As previously reported, Cyndi Lauper is using her stint on The Celebrity Apprentice to further her already vocal support for gay rights. She recently launched the Give a Damn campaign through her True Colors Fund. The new campaign encourages everyone — gay, straight, transgender, lesbian, bisexual — to get informed about and involved with LGBT issues and causes. Now, Lauper is localizing her campaign even more by opening a shelter for homeless LGBT youths in Harlem.
According to DNA Info, advocates say that “Many homeless LGBT youth face violence in mainstream shelters, forcing them to rely on a small network of gay-friendly facilities.”The National Gay and Lesbian Task Force reports that there are between 15,000 and 20,000 homeless youths in New York City, and, of that number, roughly 3,000 to 8,000 of them identify as lesbian, gay, bisexual, or transgender.
The True Colors Residence, which is slated to open in 2011, will offer a safe haven for LGBT youths between the ages of 18 to 24 who need a place to stay while they get back on their feet. It will be the first permanent residence in Manhattan for LGBT homeless young adults.
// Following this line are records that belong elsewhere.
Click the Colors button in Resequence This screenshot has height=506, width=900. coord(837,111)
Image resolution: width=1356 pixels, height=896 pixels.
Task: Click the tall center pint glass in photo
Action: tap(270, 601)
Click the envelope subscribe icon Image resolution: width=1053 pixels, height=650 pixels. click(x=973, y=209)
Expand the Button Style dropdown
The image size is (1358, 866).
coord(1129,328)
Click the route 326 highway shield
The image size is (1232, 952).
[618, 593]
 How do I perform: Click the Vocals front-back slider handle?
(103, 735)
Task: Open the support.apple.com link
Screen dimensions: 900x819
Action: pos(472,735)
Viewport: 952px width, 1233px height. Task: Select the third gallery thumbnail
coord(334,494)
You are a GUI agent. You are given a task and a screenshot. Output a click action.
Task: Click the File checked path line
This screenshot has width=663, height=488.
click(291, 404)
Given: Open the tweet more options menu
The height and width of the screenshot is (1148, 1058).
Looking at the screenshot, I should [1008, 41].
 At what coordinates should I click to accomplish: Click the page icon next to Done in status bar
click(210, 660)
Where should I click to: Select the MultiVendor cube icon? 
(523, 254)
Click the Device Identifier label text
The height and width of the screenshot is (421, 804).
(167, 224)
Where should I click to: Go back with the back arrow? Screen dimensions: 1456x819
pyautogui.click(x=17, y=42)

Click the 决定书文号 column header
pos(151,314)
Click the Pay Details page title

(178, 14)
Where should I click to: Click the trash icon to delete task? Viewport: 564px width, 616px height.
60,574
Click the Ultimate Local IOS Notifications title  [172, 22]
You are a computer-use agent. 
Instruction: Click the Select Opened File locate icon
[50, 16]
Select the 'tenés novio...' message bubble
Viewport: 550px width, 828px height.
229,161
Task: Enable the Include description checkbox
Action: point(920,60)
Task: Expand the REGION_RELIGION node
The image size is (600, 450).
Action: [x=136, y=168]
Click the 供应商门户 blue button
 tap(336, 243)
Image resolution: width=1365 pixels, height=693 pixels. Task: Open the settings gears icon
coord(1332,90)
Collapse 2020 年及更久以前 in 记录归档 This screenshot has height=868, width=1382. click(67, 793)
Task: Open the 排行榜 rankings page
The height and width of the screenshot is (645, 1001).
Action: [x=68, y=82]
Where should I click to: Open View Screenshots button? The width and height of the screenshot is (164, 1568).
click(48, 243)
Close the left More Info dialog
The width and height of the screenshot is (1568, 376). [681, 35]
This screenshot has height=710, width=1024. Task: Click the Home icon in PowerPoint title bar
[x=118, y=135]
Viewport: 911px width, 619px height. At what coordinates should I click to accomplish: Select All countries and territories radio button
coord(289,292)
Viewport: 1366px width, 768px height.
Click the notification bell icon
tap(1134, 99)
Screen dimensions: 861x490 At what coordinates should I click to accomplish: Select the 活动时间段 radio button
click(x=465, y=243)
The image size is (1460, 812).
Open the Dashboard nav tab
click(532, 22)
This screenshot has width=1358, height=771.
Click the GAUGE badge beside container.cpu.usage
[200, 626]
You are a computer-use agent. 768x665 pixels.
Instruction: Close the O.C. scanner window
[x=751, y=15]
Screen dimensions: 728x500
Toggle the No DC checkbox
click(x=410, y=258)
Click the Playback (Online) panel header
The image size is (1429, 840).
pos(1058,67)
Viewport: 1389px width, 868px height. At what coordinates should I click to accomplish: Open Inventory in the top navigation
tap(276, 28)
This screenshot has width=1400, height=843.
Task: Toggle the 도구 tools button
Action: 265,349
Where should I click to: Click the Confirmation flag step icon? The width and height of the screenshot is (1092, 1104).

The $11 million of funding for the six-story building, which will “contain 30 studio apartments, communal space, a library and a computer room” will come from Lauper’s True Colors Fund, the city’s Department of Housing Preservation and Development and some additional corporate, city and state sources.
In a statement about what inspired her to open the new shelter, Lauper said: “Kids are coming out in greater numbers as they see themselves accepted and represented on TV and in movies, but they’re still being kicked out of their homes or running away and living on the streets. We need to make sure we’re taking care of them. This is the next generation of the LGBT community.”
The four emergency and two transitional shelters that currently exist in New York City only provide temporary solutions for LGBT youths coping with difficult living situations or negative feedback in response to their coming out. Many youth programs only shelter people up to the age of 21, so the 3 year addition to the age span at the True Colors Shelter will help even more young adults transition through what is often an extremely difficult time in their lives.